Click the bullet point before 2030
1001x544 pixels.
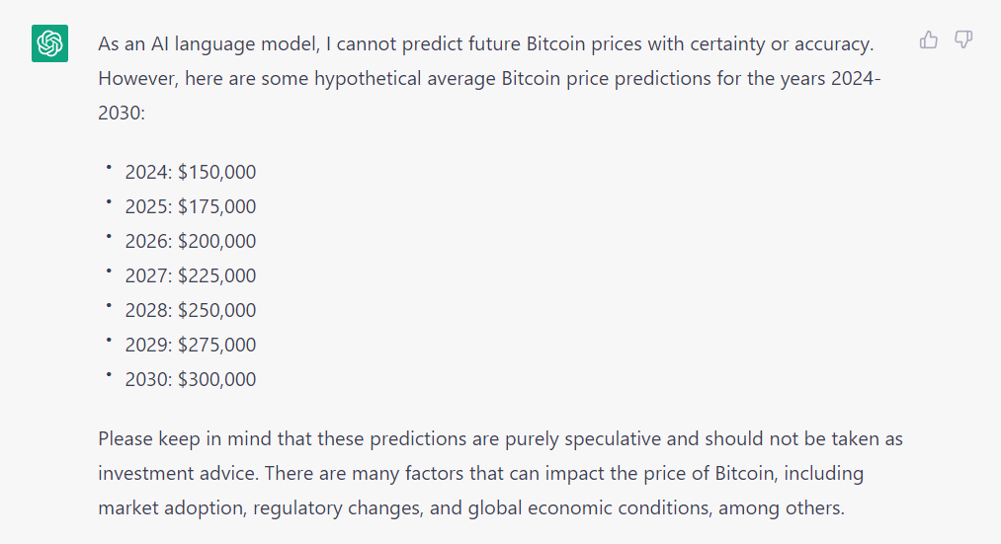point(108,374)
- - - -
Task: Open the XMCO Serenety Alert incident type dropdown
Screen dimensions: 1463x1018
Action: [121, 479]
- - - -
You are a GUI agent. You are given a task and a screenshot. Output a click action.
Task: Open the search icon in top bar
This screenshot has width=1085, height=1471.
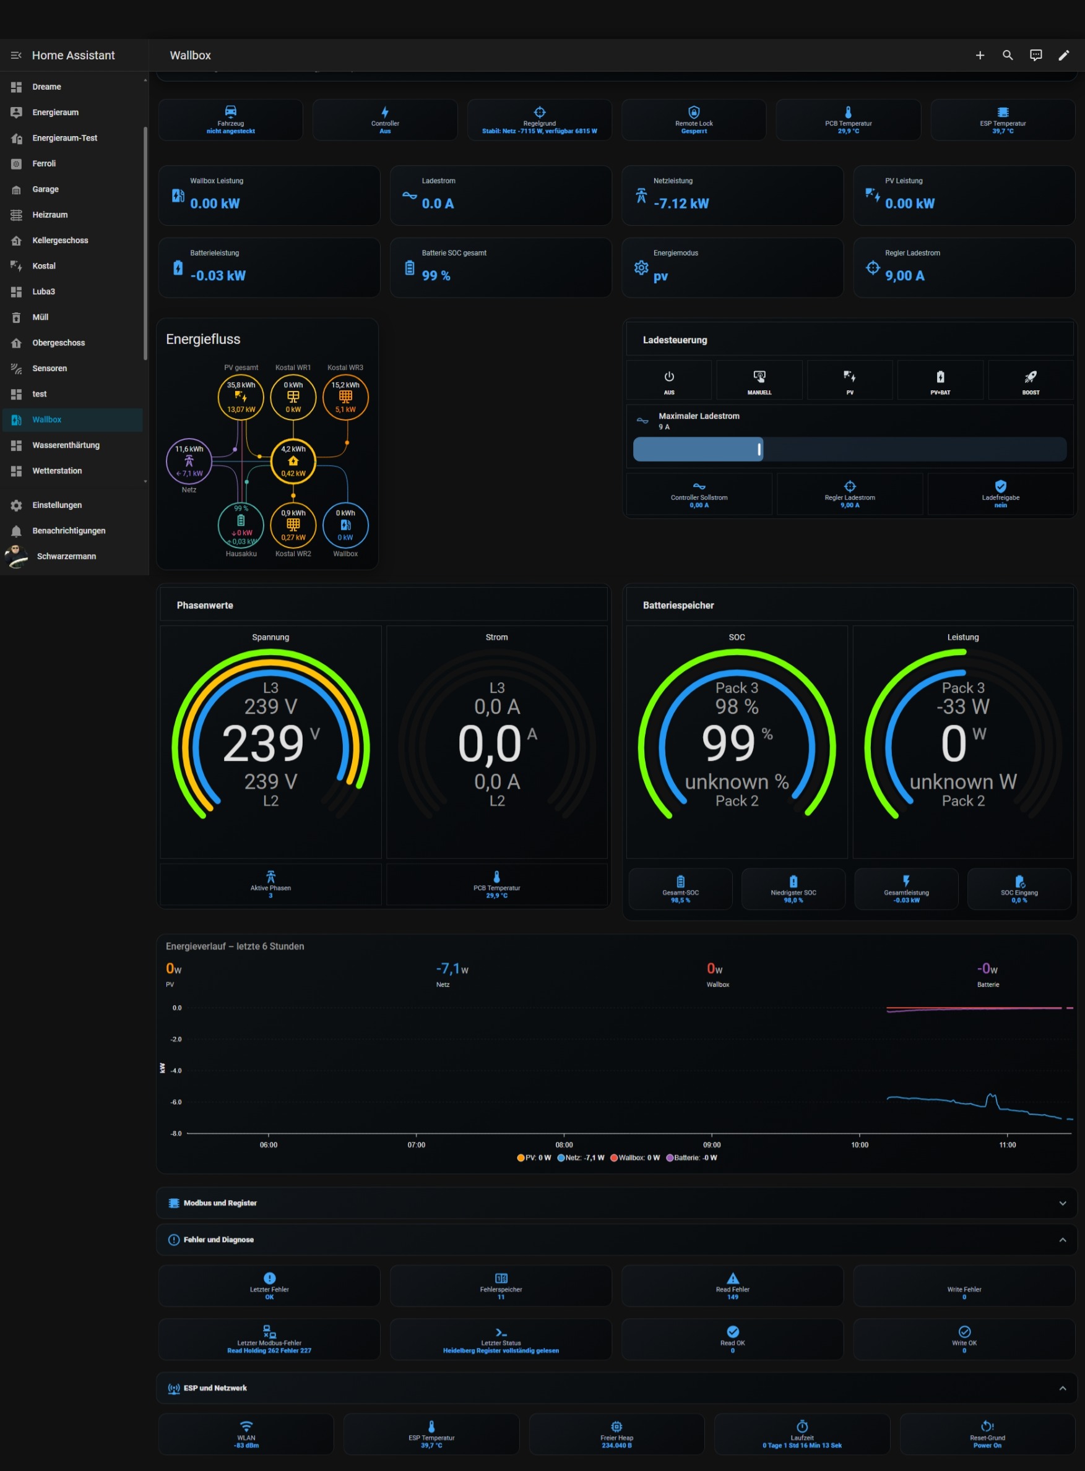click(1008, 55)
- - - -
-- Task objective --
Read the entries and pick out all lines that include the word "Open".

-- Your response --
Task: Open the XMCO Serenety Alert incident type dropdown
Task: Open the search icon in top bar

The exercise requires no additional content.